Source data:

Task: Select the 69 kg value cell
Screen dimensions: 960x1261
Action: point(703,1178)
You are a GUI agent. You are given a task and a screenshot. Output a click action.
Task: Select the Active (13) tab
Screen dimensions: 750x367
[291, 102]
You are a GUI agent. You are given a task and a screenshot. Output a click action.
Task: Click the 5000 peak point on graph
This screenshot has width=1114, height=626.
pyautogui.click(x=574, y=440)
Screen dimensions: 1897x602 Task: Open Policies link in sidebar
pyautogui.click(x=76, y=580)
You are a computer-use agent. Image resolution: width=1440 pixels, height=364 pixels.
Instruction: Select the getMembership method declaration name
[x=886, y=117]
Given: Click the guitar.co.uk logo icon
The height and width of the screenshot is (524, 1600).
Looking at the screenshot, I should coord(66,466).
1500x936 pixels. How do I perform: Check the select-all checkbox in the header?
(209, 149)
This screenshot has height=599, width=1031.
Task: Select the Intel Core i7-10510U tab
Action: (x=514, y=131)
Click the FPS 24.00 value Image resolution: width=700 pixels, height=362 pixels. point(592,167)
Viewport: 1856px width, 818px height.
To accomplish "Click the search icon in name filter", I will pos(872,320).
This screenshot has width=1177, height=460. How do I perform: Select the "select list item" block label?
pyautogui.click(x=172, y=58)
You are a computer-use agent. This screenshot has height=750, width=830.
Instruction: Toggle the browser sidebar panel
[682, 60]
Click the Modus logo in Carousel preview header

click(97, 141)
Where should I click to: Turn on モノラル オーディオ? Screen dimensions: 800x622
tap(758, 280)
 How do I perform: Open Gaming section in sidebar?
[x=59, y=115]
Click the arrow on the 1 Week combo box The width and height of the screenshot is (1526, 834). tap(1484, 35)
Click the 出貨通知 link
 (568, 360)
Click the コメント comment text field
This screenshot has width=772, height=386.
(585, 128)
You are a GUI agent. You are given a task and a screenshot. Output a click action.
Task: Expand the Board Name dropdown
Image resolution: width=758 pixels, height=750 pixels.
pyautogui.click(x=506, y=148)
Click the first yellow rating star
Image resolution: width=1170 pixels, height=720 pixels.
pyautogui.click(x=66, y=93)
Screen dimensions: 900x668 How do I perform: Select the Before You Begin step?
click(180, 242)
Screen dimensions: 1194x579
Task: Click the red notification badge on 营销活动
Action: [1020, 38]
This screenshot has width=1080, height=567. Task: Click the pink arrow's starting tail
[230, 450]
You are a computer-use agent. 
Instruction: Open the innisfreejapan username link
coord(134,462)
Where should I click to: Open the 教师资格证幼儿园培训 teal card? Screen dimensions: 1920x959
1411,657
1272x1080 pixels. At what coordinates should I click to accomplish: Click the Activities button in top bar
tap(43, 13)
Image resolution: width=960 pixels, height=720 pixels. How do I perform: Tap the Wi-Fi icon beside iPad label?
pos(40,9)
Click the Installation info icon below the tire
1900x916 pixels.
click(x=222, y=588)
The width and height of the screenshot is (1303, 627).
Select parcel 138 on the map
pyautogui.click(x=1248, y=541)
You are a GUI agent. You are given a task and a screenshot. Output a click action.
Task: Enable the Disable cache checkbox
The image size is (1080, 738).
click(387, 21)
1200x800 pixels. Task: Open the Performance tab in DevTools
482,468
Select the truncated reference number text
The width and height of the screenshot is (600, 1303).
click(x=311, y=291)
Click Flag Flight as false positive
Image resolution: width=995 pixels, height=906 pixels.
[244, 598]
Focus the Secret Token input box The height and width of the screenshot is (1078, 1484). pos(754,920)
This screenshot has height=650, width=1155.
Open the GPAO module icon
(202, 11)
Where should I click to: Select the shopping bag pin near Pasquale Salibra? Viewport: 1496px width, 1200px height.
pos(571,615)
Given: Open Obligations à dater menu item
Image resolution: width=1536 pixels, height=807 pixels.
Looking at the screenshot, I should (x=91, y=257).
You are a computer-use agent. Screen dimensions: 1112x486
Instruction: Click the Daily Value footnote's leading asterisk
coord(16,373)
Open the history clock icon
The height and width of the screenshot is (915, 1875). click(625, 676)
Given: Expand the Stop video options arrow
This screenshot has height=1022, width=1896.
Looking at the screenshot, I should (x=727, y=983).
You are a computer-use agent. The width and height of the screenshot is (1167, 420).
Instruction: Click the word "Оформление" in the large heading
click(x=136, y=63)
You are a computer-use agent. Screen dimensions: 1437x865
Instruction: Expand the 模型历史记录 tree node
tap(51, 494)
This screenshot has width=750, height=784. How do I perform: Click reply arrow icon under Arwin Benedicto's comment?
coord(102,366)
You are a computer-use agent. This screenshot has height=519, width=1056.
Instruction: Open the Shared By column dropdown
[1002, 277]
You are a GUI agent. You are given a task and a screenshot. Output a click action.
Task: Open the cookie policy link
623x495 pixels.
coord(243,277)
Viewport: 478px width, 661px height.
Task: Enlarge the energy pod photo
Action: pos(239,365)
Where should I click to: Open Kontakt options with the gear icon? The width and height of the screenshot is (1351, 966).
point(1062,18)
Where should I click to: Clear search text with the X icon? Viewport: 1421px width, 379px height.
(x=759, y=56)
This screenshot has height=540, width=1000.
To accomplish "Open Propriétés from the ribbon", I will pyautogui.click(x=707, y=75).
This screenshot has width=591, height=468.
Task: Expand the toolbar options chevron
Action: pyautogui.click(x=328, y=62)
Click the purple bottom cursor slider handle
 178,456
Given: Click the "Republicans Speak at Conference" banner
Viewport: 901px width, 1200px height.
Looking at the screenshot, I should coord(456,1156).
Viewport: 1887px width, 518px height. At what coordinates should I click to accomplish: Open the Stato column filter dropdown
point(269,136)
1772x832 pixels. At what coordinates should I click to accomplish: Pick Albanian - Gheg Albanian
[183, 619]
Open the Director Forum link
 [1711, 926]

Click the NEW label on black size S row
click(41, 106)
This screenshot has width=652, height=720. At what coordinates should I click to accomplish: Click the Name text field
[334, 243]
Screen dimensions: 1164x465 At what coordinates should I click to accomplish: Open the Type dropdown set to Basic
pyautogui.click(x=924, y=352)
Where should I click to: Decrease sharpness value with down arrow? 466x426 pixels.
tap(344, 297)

**PROBLEM:** Keeping each word as it stands, transcribe every entry.

**ANSWER SECTION:**
Task: Select the 69 kg value cell
Screen dimensions: 960x1261
Action: point(703,1178)
You are a GUI agent. You are given a task and a screenshot. Output a click action.
Task: Select the Active (13) tab
Screen dimensions: 750x367
[291, 102]
You are a GUI agent. You are given a task and a screenshot. Output a click action.
Task: Click the 5000 peak point on graph
This screenshot has width=1114, height=626.
pyautogui.click(x=574, y=440)
Screen dimensions: 1897x602 Task: Open Policies link in sidebar
pyautogui.click(x=76, y=580)
You are a computer-use agent. Image resolution: width=1440 pixels, height=364 pixels.
Instruction: Select the getMembership method declaration name
[x=886, y=117]
Given: Click the guitar.co.uk logo icon
The height and width of the screenshot is (524, 1600).
Looking at the screenshot, I should coord(66,466).
1500x936 pixels. How do I perform: Check the select-all checkbox in the header?
(209, 149)
This screenshot has height=599, width=1031.
Task: Select the Intel Core i7-10510U tab
Action: (x=514, y=131)
Click the FPS 24.00 value Image resolution: width=700 pixels, height=362 pixels. point(592,167)
Viewport: 1856px width, 818px height.
To accomplish "Click the search icon in name filter", I will pos(872,320).
This screenshot has width=1177, height=460. How do I perform: Select the "select list item" block label?
pyautogui.click(x=172, y=58)
You are a computer-use agent. This screenshot has height=750, width=830.
Instruction: Toggle the browser sidebar panel
[682, 60]
Click the Modus logo in Carousel preview header

click(97, 141)
Where should I click to: Turn on モノラル オーディオ? Screen dimensions: 800x622
tap(758, 280)
 How do I perform: Open Gaming section in sidebar?
[x=59, y=115]
Click the arrow on the 1 Week combo box The width and height of the screenshot is (1526, 834). tap(1484, 35)
Click the 出貨通知 link
 (568, 360)
Click the コメント comment text field
This screenshot has width=772, height=386.
(585, 128)
You are a GUI agent. You are given a task and a screenshot. Output a click action.
Task: Expand the Board Name dropdown
Image resolution: width=758 pixels, height=750 pixels.
pyautogui.click(x=506, y=148)
Click the first yellow rating star
Image resolution: width=1170 pixels, height=720 pixels.
pyautogui.click(x=66, y=93)
Screen dimensions: 900x668 How do I perform: Select the Before You Begin step?
click(180, 242)
Screen dimensions: 1194x579
Task: Click the red notification badge on 营销活动
Action: [1020, 38]
This screenshot has width=1080, height=567. Task: Click the pink arrow's starting tail
[230, 450]
You are a computer-use agent. 
Instruction: Open the innisfreejapan username link
coord(134,462)
Where should I click to: Open the 教师资格证幼儿园培训 teal card? Screen dimensions: 1920x959
1411,657
1272x1080 pixels. At what coordinates should I click to accomplish: Click the Activities button in top bar
tap(43, 13)
Image resolution: width=960 pixels, height=720 pixels. How do I perform: Tap the Wi-Fi icon beside iPad label?
pos(40,9)
Click the Installation info icon below the tire
1900x916 pixels.
click(x=222, y=588)
The width and height of the screenshot is (1303, 627).
Select parcel 138 on the map
pyautogui.click(x=1248, y=541)
You are a GUI agent. You are given a task and a screenshot. Output a click action.
Task: Enable the Disable cache checkbox
The image size is (1080, 738).
click(387, 21)
1200x800 pixels. Task: Open the Performance tab in DevTools
482,468
Select the truncated reference number text
The width and height of the screenshot is (600, 1303).
click(x=311, y=291)
Click Flag Flight as false positive
Image resolution: width=995 pixels, height=906 pixels.
[244, 598]
Focus the Secret Token input box The height and width of the screenshot is (1078, 1484). pos(754,920)
This screenshot has height=650, width=1155.
Open the GPAO module icon
(202, 11)
Where should I click to: Select the shopping bag pin near Pasquale Salibra? Viewport: 1496px width, 1200px height.
pos(571,615)
Given: Open Obligations à dater menu item
Image resolution: width=1536 pixels, height=807 pixels.
Looking at the screenshot, I should (x=91, y=257).
You are a computer-use agent. Screen dimensions: 1112x486
Instruction: Click the Daily Value footnote's leading asterisk
coord(16,373)
Open the history clock icon
The height and width of the screenshot is (915, 1875). click(625, 676)
Given: Expand the Stop video options arrow
This screenshot has height=1022, width=1896.
Looking at the screenshot, I should (x=727, y=983).
You are a computer-use agent. The width and height of the screenshot is (1167, 420).
Instruction: Click the word "Оформление" in the large heading
click(x=136, y=63)
You are a computer-use agent. Screen dimensions: 1437x865
Instruction: Expand the 模型历史记录 tree node
tap(51, 494)
This screenshot has width=750, height=784. How do I perform: Click reply arrow icon under Arwin Benedicto's comment?
coord(102,366)
You are a computer-use agent. This screenshot has height=519, width=1056.
Instruction: Open the Shared By column dropdown
[1002, 277]
You are a GUI agent. You are given a task and a screenshot. Output a click action.
Task: Open the cookie policy link
623x495 pixels.
coord(243,277)
Viewport: 478px width, 661px height.
Task: Enlarge the energy pod photo
Action: pos(239,365)
Where should I click to: Open Kontakt options with the gear icon? The width and height of the screenshot is (1351, 966).
point(1062,18)
Where should I click to: Clear search text with the X icon? Viewport: 1421px width, 379px height.
(x=759, y=56)
This screenshot has height=540, width=1000.
To accomplish "Open Propriétés from the ribbon", I will pyautogui.click(x=707, y=75).
This screenshot has width=591, height=468.
Task: Expand the toolbar options chevron
Action: pyautogui.click(x=328, y=62)
Click the purple bottom cursor slider handle
 178,456
Given: Click the "Republicans Speak at Conference" banner
Viewport: 901px width, 1200px height.
Looking at the screenshot, I should coord(456,1156).
Viewport: 1887px width, 518px height. At what coordinates should I click to accomplish: Open the Stato column filter dropdown
point(269,136)
1772x832 pixels. At what coordinates should I click to accomplish: Pick Albanian - Gheg Albanian
[183, 619]
Open the Director Forum link
 [1711, 926]

Click the NEW label on black size S row
click(41, 106)
This screenshot has width=652, height=720. At what coordinates should I click to accomplish: Click the Name text field
[334, 243]
Screen dimensions: 1164x465 At what coordinates should I click to accomplish: Open the Type dropdown set to Basic
pyautogui.click(x=924, y=352)
Where should I click to: Decrease sharpness value with down arrow? 466x426 pixels.
tap(344, 297)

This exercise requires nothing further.